Problem to solve
What lines in the following entries hold the word "computer"? Copy each one.
.....
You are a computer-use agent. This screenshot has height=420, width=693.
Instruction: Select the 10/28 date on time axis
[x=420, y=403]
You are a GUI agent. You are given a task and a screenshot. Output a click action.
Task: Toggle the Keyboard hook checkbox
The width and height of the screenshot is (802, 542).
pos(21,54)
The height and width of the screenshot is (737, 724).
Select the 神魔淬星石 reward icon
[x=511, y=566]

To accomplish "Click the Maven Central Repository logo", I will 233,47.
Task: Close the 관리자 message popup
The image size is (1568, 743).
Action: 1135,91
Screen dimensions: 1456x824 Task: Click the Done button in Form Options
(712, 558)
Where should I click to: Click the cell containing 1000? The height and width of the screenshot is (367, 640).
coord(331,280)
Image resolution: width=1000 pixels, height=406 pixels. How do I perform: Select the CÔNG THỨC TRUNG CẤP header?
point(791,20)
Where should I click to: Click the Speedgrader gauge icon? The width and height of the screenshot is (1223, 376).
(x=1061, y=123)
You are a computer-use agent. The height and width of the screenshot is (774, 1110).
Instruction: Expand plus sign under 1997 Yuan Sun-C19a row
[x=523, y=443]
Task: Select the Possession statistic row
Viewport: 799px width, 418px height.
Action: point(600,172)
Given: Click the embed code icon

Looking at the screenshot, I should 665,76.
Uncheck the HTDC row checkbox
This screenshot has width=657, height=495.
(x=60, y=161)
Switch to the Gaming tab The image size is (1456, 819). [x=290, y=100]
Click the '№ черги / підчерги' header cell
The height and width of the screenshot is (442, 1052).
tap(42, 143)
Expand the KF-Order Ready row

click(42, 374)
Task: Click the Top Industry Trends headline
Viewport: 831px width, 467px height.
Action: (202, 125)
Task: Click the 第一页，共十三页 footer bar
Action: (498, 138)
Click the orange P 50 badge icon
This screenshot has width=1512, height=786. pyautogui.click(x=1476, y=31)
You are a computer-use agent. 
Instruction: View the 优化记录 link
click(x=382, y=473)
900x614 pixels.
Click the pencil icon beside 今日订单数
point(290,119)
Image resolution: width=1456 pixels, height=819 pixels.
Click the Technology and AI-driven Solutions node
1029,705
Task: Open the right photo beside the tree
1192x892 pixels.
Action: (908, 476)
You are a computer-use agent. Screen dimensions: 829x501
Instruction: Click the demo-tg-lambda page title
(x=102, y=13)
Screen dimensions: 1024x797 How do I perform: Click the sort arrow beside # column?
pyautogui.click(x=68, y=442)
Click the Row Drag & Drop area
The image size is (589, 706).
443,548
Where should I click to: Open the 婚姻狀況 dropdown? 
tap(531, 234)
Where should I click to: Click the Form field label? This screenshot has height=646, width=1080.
.....
The completed task
You are a computer-use agent. This screenshot has height=420, width=693.
You are a computer-use agent. The height and width of the screenshot is (774, 1110).
You are a computer-use agent. 
You are a computer-use agent. Screen dimensions: 829x501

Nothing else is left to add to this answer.